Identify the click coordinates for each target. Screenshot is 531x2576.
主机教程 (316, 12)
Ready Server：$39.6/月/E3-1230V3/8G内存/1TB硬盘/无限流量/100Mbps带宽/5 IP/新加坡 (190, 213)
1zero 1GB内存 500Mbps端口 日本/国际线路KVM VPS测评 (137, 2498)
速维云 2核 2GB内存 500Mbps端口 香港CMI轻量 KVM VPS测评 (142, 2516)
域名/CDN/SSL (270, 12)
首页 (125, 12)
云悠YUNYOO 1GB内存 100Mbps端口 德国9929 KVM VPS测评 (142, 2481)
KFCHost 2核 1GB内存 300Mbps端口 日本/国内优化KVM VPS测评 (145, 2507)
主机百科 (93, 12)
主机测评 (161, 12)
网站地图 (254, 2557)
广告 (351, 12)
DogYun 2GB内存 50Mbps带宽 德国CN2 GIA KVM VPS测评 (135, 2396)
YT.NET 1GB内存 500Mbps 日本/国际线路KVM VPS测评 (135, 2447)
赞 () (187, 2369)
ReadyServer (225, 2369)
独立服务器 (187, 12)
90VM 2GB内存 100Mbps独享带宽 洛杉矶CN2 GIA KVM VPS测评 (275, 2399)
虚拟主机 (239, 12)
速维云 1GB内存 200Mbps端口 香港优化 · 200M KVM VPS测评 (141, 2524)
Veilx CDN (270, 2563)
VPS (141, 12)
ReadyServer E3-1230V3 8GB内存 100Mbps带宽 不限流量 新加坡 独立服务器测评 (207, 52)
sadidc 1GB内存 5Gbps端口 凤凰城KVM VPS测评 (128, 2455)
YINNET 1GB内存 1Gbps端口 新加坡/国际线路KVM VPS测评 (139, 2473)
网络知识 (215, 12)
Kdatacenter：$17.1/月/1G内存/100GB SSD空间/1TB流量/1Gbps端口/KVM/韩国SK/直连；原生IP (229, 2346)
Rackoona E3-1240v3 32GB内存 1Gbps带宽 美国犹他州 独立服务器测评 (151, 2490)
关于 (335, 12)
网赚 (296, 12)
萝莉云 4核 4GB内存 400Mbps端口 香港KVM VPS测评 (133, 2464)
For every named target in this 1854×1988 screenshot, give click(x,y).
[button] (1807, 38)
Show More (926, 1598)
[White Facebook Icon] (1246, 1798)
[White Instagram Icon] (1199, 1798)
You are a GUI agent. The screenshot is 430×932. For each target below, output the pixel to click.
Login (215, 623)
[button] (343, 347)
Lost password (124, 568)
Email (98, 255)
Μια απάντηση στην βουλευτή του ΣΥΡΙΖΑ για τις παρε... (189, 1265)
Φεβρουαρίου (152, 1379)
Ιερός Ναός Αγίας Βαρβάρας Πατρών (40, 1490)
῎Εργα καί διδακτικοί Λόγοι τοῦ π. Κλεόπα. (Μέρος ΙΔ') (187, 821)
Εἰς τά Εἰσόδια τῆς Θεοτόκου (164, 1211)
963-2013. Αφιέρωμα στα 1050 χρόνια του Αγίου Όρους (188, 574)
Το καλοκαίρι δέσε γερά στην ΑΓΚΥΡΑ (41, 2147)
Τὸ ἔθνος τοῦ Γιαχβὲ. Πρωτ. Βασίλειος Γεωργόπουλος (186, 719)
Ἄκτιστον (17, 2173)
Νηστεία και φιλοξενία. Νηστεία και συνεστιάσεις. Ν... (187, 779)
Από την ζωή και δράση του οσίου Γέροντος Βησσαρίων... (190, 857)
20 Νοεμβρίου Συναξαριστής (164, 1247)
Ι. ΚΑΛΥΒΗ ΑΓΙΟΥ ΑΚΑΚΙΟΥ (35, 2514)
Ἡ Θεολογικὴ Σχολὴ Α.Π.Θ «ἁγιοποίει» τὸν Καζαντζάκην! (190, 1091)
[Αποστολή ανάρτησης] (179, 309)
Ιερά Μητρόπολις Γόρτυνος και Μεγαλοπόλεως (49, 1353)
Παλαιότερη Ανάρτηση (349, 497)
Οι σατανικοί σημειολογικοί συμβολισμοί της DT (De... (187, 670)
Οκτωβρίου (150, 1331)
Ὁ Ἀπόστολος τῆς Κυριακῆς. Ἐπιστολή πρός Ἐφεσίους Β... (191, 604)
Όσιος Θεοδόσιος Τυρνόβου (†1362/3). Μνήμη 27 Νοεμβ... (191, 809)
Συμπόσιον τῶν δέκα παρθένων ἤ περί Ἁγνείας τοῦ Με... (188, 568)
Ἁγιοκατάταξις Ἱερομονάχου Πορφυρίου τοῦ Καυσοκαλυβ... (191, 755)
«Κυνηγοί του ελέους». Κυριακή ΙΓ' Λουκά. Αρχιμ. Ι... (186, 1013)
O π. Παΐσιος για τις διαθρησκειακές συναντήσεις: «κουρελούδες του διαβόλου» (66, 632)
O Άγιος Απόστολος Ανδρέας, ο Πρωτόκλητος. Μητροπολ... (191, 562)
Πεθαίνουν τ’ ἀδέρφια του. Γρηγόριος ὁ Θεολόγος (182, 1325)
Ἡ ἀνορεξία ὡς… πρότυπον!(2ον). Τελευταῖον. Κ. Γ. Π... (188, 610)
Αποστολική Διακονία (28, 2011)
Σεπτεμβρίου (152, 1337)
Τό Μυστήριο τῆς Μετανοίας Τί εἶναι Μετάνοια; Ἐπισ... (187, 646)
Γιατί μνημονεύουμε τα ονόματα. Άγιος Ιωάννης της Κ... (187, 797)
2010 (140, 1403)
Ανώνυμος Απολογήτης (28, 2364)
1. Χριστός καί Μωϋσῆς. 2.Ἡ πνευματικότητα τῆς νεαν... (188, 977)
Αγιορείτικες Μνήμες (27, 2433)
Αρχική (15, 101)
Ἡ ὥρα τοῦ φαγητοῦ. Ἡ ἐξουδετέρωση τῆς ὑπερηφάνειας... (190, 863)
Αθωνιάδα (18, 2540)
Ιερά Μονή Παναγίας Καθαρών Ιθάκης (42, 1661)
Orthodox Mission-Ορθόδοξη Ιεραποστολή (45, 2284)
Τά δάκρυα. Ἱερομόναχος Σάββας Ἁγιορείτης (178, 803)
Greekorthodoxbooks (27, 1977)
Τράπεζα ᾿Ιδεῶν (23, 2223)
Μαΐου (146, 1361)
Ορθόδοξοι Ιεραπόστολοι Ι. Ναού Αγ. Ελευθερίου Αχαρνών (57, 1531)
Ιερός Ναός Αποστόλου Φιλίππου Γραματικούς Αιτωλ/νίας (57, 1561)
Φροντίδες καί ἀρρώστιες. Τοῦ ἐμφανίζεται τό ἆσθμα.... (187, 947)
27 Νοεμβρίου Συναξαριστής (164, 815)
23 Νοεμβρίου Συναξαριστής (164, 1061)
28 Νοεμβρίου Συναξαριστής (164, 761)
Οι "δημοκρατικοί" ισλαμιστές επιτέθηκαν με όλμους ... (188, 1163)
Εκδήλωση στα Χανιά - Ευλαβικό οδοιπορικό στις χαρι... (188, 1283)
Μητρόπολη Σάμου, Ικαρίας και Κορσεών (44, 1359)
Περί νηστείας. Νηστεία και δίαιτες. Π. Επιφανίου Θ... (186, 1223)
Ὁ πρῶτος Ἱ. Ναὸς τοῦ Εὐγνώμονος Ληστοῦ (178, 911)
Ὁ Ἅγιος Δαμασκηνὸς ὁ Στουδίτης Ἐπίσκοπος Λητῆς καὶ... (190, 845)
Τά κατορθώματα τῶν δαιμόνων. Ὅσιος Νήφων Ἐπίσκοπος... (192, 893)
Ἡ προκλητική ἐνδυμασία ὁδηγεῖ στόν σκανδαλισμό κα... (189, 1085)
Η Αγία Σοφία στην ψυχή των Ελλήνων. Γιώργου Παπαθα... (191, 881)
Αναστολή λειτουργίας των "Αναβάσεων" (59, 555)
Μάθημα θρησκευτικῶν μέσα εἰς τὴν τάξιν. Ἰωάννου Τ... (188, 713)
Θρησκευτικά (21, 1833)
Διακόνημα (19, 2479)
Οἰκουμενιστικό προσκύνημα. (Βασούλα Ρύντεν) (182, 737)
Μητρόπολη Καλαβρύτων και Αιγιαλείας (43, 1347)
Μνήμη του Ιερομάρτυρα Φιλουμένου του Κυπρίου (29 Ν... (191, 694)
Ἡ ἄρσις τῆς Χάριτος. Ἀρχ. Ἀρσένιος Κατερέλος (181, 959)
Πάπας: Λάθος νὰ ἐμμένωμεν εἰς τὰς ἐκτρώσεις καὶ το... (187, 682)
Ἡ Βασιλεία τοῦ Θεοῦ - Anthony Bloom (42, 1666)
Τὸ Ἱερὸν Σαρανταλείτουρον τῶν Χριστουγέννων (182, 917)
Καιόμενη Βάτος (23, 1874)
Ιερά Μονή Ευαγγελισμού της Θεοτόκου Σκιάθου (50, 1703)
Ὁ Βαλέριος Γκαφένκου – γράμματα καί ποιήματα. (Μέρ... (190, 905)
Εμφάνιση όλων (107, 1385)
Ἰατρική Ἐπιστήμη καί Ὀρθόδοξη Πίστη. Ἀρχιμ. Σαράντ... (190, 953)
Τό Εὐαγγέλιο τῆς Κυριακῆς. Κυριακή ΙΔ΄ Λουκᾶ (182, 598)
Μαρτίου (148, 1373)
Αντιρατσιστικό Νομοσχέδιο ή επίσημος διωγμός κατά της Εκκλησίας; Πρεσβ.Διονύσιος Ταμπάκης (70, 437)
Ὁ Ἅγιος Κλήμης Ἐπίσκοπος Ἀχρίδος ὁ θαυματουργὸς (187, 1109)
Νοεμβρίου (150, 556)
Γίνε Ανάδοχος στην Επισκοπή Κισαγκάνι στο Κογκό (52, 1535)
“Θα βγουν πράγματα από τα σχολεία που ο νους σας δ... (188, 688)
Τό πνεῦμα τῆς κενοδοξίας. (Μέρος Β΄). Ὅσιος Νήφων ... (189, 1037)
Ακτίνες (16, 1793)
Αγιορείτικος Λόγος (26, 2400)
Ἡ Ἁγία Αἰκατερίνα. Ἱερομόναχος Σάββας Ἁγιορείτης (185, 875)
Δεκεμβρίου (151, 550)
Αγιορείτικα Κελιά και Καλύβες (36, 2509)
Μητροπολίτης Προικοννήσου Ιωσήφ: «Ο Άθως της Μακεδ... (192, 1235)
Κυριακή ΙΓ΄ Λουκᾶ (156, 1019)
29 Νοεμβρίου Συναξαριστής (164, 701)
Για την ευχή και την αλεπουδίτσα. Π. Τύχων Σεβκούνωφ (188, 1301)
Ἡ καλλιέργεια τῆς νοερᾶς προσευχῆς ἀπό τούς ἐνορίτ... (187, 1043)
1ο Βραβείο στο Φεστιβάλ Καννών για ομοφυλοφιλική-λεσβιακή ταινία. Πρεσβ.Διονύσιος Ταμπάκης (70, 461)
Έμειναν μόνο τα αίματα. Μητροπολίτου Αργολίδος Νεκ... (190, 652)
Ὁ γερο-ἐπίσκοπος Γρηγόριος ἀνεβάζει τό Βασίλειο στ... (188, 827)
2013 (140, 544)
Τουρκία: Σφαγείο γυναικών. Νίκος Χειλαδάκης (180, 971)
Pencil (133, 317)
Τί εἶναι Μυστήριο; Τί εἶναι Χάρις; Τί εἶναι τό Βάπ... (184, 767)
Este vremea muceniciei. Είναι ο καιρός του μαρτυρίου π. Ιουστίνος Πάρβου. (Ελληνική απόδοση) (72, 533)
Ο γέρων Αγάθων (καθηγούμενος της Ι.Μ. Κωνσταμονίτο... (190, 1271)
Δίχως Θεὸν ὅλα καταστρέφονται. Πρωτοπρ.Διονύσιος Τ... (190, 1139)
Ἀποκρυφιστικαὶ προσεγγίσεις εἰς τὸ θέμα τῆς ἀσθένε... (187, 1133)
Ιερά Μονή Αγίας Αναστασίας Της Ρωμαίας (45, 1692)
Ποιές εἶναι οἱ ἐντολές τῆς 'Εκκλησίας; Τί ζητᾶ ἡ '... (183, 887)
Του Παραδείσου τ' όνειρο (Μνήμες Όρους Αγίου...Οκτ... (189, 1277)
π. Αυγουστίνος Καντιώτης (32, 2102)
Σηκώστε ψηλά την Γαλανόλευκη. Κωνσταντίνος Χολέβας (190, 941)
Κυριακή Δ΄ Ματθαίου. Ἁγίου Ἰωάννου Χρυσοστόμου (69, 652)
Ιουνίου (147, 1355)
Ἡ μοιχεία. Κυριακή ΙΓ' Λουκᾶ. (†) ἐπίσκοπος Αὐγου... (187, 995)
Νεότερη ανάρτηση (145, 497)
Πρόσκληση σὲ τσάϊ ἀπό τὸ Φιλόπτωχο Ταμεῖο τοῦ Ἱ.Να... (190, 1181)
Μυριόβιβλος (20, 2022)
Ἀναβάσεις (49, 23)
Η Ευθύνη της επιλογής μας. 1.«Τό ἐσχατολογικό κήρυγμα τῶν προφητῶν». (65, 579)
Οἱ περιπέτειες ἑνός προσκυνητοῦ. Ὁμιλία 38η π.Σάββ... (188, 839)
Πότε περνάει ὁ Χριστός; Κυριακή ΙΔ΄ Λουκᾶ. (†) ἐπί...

▶ [TASK STATEMENT]
Begin with the line above that has "Δεκεμβρίου (151, 550)" and continue through the line that has "Έμειναν μόνο τα", setting each one down exactly. Stop there.

▶ [WRITTEN ANSWER]
Δεκεμβρίου (151, 550)
Αγιορείτικα Κελιά και Καλύβες (36, 2509)
Μητροπολίτης Προικοννήσου Ιωσήφ: «Ο Άθως της Μακεδ... (192, 1235)
Κυριακή ΙΓ΄ Λουκᾶ (156, 1019)
29 Νοεμβρίου Συναξαριστής (164, 701)
Για την ευχή και την αλεπουδίτσα. Π. Τύχων Σεβκούνωφ (188, 1301)
Ἡ καλλιέργεια τῆς νοερᾶς προσευχῆς ἀπό τούς ἐνορίτ... (187, 1043)
1ο Βραβείο στο Φεστιβάλ Καννών για ομοφυλοφιλική-λεσβιακή ταινία. Πρεσβ.Διονύσιος Ταμπάκης (70, 461)
Έμειναν μόνο τα αίματα. Μητροπολίτου Αργολίδος Νεκ... (190, 652)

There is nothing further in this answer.